新体操選手の長女のケガから「食」を考えるようになった嶋野麻美さん(大阪府摂津市)のレポート最終回です。スポーツ栄養を学ぶうちに、今では講師を務めるまでになり、大阪府の茨木新体操クラブとトライ新体操クラブの栄養サポートをしています。新体操選手は体重管理との戦い。現場でよく聞かれる質問や、指導してからの身体の変化の様子などを紹介してもらいます。

熱心に練習する茨木新体操クラブ
熱心に練習する茨木新体操クラブ

ごはん6:おかず4の割合

 私が指導しているのは、①ごはん②具だくさんのみそ汁③おかずといった「食アススタイル」です。選手や保護者から、このような質問をよく受けます。

質問1
 お米をたくさん食べるようになって、一旦、体重は増えたのですが、周りからはやせた? と言われるようになりました。その後、目標体重まで落ちました。食べなかった時には全く体重が落ちなかったのに、こんなにたくさんのお米を食べてなぜ体重が減少していくのですか?

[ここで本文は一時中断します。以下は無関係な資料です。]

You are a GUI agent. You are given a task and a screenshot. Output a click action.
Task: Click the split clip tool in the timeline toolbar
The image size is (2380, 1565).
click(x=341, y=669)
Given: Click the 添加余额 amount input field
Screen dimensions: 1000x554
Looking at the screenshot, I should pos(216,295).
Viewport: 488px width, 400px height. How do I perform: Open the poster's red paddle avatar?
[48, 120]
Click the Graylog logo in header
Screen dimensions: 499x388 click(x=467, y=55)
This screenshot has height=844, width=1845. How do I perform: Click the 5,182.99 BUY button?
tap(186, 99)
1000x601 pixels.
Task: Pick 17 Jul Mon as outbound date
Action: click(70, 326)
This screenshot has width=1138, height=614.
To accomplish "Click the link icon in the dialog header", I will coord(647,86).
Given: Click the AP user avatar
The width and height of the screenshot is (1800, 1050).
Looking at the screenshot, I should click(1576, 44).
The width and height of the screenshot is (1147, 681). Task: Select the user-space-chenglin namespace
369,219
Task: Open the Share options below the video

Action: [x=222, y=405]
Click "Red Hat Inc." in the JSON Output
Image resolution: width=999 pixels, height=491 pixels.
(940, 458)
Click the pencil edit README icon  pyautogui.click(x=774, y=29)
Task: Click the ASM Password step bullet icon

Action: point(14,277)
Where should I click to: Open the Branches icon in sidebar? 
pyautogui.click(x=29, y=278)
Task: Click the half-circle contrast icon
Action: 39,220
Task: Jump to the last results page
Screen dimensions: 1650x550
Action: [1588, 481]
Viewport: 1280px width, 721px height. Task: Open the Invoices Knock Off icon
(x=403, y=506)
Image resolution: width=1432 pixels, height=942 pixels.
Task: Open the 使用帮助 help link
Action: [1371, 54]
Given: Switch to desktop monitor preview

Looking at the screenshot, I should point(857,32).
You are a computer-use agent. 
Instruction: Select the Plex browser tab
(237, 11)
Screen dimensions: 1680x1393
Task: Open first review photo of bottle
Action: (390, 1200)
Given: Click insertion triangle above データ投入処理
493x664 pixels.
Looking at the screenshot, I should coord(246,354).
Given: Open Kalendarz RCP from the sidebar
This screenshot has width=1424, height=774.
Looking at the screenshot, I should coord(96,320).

2カ月の食トレ実践で健康的にシェイプアップしたトライ新体操クラブの選手たち(中央は嶋野さん)
2カ月の食トレ実践で健康的にシェイプアップしたトライ新体操クラブの選手たち(中央は嶋野さん)

 それまで炭水化物を抜いていたり、少しの量に設定したりしていた選手は、以前と比べるとびっくりするような量のお米を食べることになります。ごはんにはたくさんの水分が含まれて重量があるので、最初は体重が増えます。「これで本当に大丈夫?」「もう以前の(食べない)食生活に戻します」と不安に思う方も多いのですが、根気強く継続してもらうようにします。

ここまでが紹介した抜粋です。